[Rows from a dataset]
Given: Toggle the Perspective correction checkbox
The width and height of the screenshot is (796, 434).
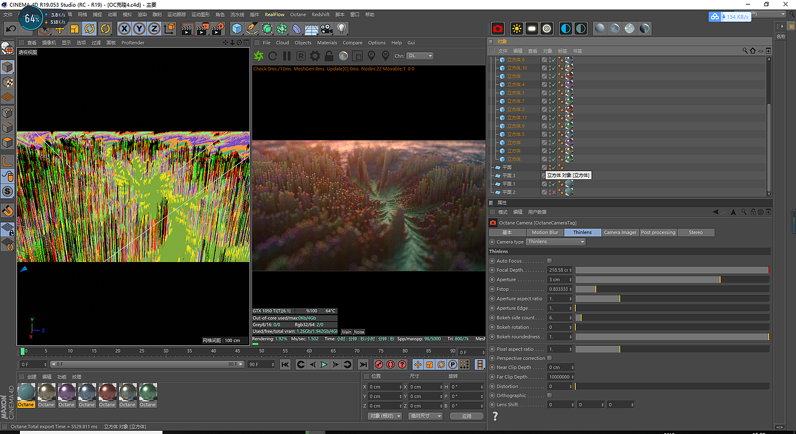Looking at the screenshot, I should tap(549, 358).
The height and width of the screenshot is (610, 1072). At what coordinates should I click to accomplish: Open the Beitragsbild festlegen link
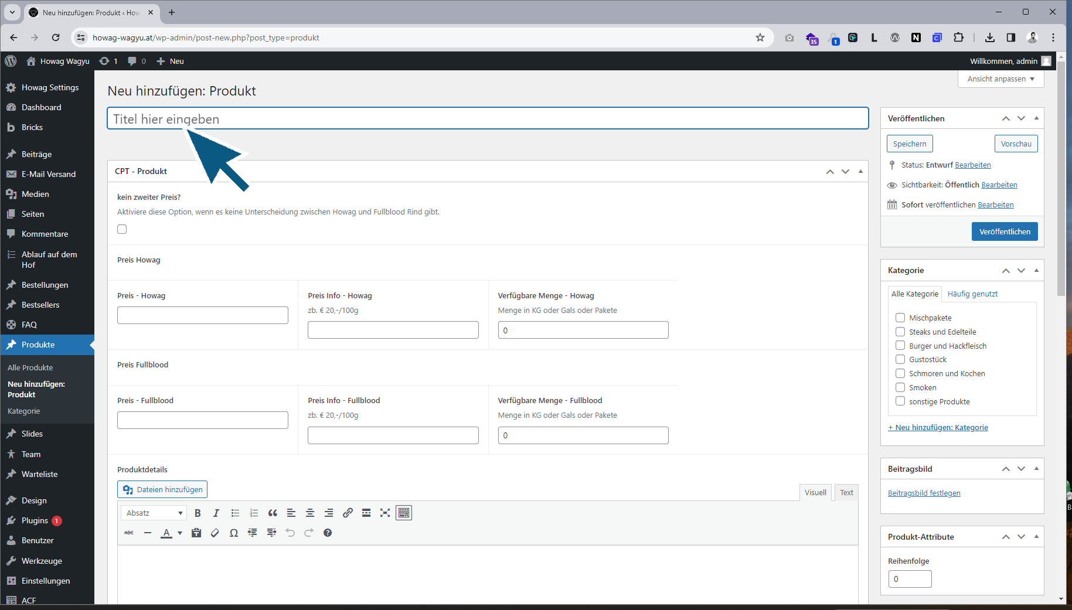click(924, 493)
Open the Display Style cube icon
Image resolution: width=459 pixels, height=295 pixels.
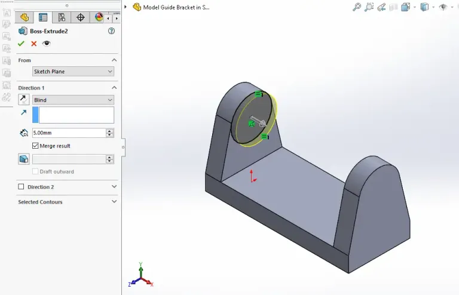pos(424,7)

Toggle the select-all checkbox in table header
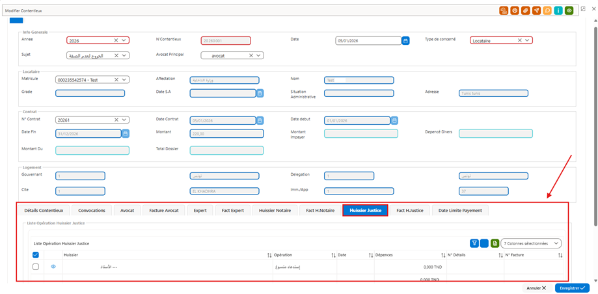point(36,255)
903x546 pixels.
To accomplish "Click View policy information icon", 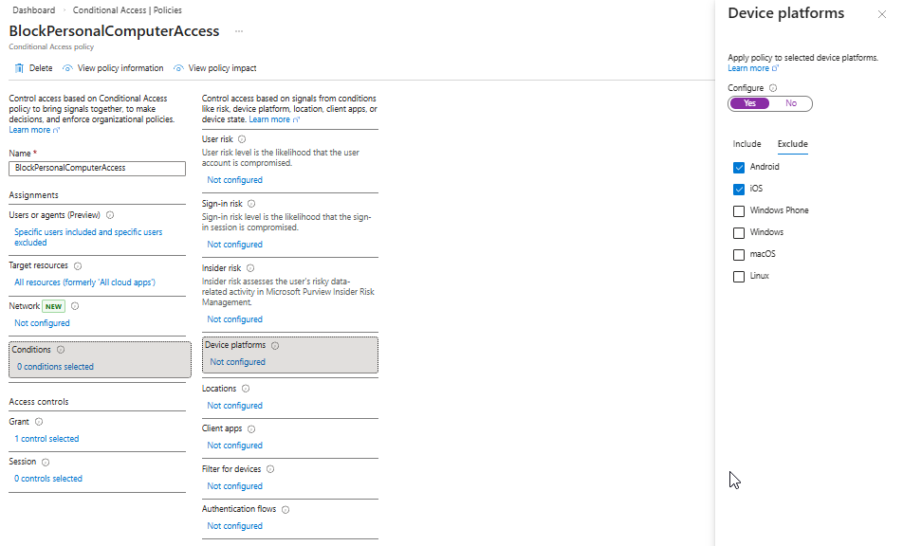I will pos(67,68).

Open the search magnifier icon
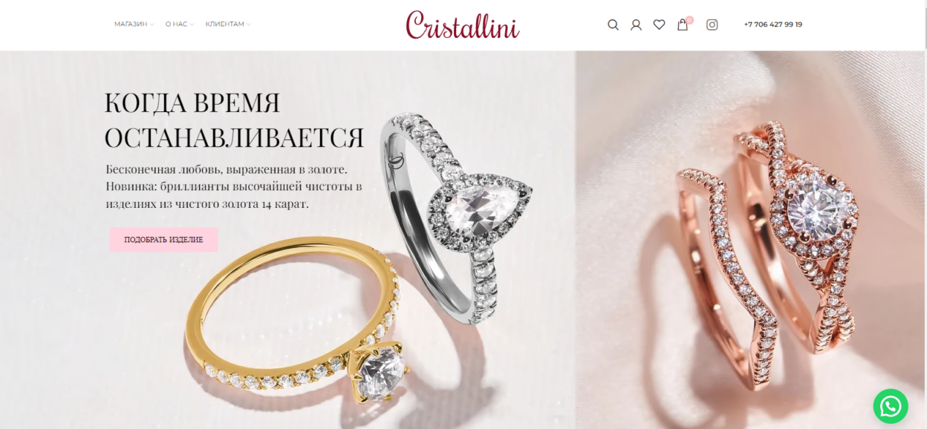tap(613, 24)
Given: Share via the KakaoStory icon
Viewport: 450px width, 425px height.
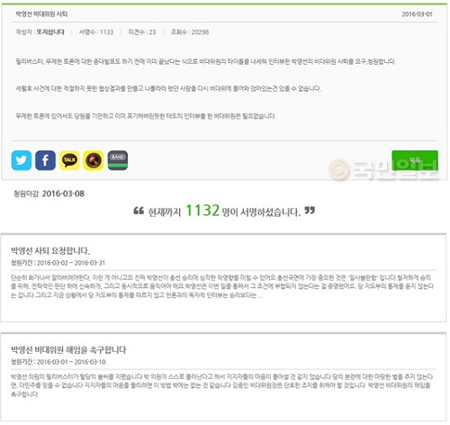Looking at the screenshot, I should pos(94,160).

Given request | Rename "icon" to "button" in everything from the line containing "Open the search magnifier icon" down through the end of the lines above, changing nothing else. Leave the pictures out of your answer.

Written answer |
Open the search magnifier button
tap(613, 24)
Given: Share via the KakaoStory button
Viewport: 450px width, 425px height.
Looking at the screenshot, I should pos(94,160).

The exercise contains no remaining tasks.